Frances Barber and Nathaniel Parker Credit: Marc Brenner
Freddie Fox and Edward Fox Credit: Marc Brenner
The Cast of An Ideal Husband Credit: Marc Brenner

Oscar Wilde’s career may have been cut short while the writer was in his prime but it continues to glitter a century on. Jonathan Church has created a lovely, traditional revival of The Ideal Husband, first produced in 1895, reminding viewers that this playwright may focus on the upper classes but he is witty and urbane, poking fun in their direction at will.

Designer Simon Higlett keeps the settings simple, although the third act setting in a gentleman’s apartments louchely suggests a seraglio, while the costumes are lavish and effortlessly evoke the era.

The evening opens at a party in the home of Lord and Lady Chiltern. Nathaniel Parker plays the former who happens to be not only The Ideal Husband but also an upstanding government minister with every chance of making the Cabinet, while Sally Bretton is his good wife, the epitome of honesty and decency. Quite why such upstanding models find themselves gate-crashed by Frances Barber playing malicious Mrs Chevely is not immediately apparent, although that may have been a common issue even for the best members of fin de siècle society.

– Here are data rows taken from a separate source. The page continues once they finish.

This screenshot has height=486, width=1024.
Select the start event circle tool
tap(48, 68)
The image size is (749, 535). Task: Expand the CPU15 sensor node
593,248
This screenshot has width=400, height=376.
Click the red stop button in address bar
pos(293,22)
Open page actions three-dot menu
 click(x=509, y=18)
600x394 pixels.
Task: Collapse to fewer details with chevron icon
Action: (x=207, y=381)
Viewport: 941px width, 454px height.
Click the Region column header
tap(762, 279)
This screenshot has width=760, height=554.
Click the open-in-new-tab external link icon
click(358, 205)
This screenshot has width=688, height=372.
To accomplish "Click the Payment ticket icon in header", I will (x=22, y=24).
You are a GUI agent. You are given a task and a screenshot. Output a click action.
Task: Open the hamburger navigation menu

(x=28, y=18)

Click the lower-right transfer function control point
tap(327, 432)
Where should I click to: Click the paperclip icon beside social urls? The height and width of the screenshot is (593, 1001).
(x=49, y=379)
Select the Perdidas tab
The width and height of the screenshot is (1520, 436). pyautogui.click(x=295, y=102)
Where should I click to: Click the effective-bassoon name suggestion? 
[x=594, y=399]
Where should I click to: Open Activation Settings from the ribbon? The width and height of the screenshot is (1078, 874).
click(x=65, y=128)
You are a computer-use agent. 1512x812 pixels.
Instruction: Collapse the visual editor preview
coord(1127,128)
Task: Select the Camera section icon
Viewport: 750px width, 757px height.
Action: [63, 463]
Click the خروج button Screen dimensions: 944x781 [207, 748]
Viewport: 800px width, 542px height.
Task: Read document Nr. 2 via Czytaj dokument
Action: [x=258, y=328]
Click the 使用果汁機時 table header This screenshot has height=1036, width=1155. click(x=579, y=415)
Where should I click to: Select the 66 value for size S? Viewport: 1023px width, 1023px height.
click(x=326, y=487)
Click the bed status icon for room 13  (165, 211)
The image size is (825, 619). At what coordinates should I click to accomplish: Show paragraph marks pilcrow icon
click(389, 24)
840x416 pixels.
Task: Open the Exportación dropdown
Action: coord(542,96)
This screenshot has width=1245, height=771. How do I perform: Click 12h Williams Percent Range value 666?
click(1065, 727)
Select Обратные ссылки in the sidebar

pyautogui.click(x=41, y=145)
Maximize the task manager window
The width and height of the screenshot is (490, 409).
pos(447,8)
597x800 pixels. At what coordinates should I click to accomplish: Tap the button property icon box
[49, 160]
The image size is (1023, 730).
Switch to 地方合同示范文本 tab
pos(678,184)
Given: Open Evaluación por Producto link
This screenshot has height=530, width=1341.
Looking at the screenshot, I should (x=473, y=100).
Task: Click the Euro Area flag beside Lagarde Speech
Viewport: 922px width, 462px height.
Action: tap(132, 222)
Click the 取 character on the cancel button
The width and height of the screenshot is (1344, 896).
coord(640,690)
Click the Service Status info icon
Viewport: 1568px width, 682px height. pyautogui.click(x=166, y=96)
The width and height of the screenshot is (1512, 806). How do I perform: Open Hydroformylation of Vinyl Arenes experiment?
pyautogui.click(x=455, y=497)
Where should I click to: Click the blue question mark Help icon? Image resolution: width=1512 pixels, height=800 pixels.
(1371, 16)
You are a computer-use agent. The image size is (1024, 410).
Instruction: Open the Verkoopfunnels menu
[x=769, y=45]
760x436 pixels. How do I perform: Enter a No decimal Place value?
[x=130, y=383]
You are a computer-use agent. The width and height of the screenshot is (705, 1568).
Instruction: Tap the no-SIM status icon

From her arrival, it is clear that this scheming lady of a certain age has evil on her mind, desirous of persuading her host that the highly dubious Argentine Canal Company is worthy of public support. His Lordship’s resistance is quickly overcome when the smiling lady unveils a plan for blackmail that is irresistible and shows up this representative parliamentarian in the kind of murky light that is all too common amongst his peers today.

The evening moves into overdrive in an unforgettable third act that is filled with intrigue, comedy and some particularly fine repartee between succeeding pairs of actors of whom the common thread is Freddie Fox in the role of the mildly disreputable Viscount Goring.

First, he creates hilarity in an interchange with his monosyllabic butler, moving on to exchanges featuring perfect timing that may owe much to the fact that the elderly Earl of Caversham is a double father since he is played by the octogenarian Edward Fox, who belies his age much to the delight of the audience.

Next, a showdown occurs between the Viscount and the blackmailer, in which each seeks to outdo the other in their smiling skulduggery.

Even so, at the opening of the final act, many threads remain open but, by the end of the 2¾-hour running time, Oscar Wilde being such a master of his art, every single loose end has been satisfactorily tied.

A skilfully chosen cast, led by supremely confident performances from Frances Barber and Freddie Fox (although the latter occasionally lapses into body language that feels too modern for the period) is strong from top to bottom and it is particularly worth noting the efforts of West End debutante Faith Omole as the ingénue, Miss Mabel Chiltern, who sees Viscount Goring as an ideal husband and matches him word for witty word throughout the evening.

While this comedy of manners may not be one of Wilde’s more renowned plays, it is still a gem. The plotting and construction are perfect in a manner that is almost Shakespearean, while there is a stream of wonderful aphorisms that speak volumes about the late Victorian age but also our own.